▶ [DATA TO USE]:
/---
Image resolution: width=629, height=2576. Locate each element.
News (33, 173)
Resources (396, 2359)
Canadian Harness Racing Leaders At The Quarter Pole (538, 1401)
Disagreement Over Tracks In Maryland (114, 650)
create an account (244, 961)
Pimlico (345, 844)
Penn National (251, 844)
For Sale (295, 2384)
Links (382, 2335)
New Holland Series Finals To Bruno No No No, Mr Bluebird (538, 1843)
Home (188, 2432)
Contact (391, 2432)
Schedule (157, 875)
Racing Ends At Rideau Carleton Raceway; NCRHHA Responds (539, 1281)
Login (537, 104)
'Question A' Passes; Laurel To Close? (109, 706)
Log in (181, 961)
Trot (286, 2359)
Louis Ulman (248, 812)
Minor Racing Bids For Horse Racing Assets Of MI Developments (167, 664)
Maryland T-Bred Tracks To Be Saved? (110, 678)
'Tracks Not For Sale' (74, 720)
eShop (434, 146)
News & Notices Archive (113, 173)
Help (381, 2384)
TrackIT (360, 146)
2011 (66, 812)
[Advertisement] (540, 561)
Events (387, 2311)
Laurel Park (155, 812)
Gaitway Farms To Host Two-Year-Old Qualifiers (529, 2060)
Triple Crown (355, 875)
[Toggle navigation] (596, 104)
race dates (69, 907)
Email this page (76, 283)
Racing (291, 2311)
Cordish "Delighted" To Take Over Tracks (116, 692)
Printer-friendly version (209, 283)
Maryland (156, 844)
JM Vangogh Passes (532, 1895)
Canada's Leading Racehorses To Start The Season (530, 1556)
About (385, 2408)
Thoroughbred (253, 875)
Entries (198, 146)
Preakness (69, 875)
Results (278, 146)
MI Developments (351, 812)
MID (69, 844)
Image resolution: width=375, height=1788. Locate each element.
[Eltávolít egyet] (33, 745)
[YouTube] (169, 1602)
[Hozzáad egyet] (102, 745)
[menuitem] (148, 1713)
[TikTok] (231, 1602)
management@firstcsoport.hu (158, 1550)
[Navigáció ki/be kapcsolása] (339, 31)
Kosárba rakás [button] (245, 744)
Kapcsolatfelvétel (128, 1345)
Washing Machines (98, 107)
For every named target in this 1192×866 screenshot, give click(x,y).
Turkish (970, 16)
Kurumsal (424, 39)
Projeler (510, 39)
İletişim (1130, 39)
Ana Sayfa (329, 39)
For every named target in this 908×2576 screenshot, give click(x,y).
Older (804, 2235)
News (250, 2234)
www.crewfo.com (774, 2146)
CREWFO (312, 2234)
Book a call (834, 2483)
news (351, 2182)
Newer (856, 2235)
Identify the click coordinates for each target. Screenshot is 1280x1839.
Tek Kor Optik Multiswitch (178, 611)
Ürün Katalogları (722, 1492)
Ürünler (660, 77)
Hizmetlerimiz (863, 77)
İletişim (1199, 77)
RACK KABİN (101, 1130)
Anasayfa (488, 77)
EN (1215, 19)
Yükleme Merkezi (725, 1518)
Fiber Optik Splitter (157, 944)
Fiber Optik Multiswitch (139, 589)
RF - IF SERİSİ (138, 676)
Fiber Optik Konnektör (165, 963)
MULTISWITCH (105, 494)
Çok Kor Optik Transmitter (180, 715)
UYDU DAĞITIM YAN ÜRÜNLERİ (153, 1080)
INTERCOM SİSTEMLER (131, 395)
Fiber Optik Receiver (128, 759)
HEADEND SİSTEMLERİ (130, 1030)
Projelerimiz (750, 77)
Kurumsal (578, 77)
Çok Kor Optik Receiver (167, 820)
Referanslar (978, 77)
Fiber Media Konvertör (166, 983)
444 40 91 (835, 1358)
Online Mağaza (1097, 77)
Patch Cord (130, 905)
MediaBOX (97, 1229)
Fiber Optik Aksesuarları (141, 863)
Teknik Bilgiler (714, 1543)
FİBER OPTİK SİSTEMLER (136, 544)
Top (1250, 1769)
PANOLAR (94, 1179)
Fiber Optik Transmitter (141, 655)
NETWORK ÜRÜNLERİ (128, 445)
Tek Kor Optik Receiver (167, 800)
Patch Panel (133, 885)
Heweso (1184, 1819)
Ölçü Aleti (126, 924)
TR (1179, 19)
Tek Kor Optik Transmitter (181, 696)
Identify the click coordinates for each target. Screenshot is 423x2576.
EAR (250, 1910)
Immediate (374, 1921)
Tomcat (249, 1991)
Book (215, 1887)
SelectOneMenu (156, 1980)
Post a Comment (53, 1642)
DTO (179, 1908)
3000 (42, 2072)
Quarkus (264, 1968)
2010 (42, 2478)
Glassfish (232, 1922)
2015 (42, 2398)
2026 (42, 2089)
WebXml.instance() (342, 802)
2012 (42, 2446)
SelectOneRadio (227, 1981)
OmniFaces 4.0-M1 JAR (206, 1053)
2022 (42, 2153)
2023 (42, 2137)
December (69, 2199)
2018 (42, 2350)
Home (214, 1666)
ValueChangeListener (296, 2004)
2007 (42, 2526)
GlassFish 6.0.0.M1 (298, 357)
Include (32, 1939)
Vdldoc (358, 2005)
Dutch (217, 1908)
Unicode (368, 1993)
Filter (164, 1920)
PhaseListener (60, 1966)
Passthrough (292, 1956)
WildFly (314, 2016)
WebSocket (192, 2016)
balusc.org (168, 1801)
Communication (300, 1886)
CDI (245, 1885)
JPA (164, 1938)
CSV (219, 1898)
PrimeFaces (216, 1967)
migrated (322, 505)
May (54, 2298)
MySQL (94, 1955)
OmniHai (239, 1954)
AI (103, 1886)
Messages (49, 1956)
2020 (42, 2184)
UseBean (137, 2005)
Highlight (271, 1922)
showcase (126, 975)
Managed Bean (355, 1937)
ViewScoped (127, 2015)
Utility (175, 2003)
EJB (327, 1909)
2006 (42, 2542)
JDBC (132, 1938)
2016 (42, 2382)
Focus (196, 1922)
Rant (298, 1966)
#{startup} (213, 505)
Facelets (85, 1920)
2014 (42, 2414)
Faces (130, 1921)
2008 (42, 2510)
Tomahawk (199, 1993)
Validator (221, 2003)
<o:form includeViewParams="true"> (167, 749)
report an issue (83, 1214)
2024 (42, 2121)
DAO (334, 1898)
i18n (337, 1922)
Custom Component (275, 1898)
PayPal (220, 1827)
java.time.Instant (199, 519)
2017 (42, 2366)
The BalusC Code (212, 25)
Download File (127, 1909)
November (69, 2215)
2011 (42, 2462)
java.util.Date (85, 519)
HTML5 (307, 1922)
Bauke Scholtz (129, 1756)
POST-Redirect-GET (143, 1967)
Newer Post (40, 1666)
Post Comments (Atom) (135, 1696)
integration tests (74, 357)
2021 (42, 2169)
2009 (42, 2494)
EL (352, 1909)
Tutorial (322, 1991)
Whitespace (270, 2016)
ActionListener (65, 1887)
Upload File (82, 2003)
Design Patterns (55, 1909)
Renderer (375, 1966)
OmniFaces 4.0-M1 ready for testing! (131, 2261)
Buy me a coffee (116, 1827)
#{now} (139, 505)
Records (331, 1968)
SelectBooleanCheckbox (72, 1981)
\---
▶ [EXERCISE DIRECTIONS]: Rewrite the data from its first line up to and including the line with "MID (69, 844)", substituting "Ontario" for every "Maryland". Leave everything else as it is.

▶ [OUTPUT FOR THIS TASK]:
Image resolution: width=629, height=2576. Locate each element.
News (33, 173)
Resources (396, 2359)
Canadian Harness Racing Leaders At The Quarter Pole (538, 1401)
Disagreement Over Tracks In Ontario (114, 650)
create an account (244, 961)
Pimlico (345, 844)
Penn National (251, 844)
For Sale (295, 2384)
Links (382, 2335)
New Holland Series Finals To Bruno No No No, Mr Bluebird (538, 1843)
Home (188, 2432)
Contact (391, 2432)
Schedule (157, 875)
Racing Ends At Rideau Carleton Raceway; NCRHHA Responds (539, 1281)
Login (537, 104)
'Question A' Passes; Laurel To Close? (109, 706)
Log in (181, 961)
Trot (286, 2359)
Louis Ulman (248, 812)
Minor Racing Bids For Horse Racing Assets Of MI Developments (167, 664)
Ontario T-Bred Tracks To Be Saved? (110, 678)
'Tracks Not For Sale' (74, 720)
eShop (434, 146)
News & Notices Archive (113, 173)
Help (381, 2384)
TrackIT (360, 146)
2011 (66, 812)
[Advertisement] (540, 561)
Events (387, 2311)
Laurel Park (155, 812)
Gaitway Farms To Host Two-Year-Old Qualifiers (529, 2060)
Triple Crown (355, 875)
[Toggle navigation] (596, 104)
race dates (69, 907)
Email this page (76, 283)
Racing (291, 2311)
Cordish "Delighted" To Take Over Tracks (116, 692)
Printer-friendly version (209, 283)
Ontario (156, 844)
JM Vangogh Passes (532, 1895)
Canada's Leading Racehorses To Start The Season (530, 1556)
About (385, 2408)
Thoroughbred (253, 875)
Entries (198, 146)
Preakness (69, 875)
Results (278, 146)
MI Developments (351, 812)
MID (69, 844)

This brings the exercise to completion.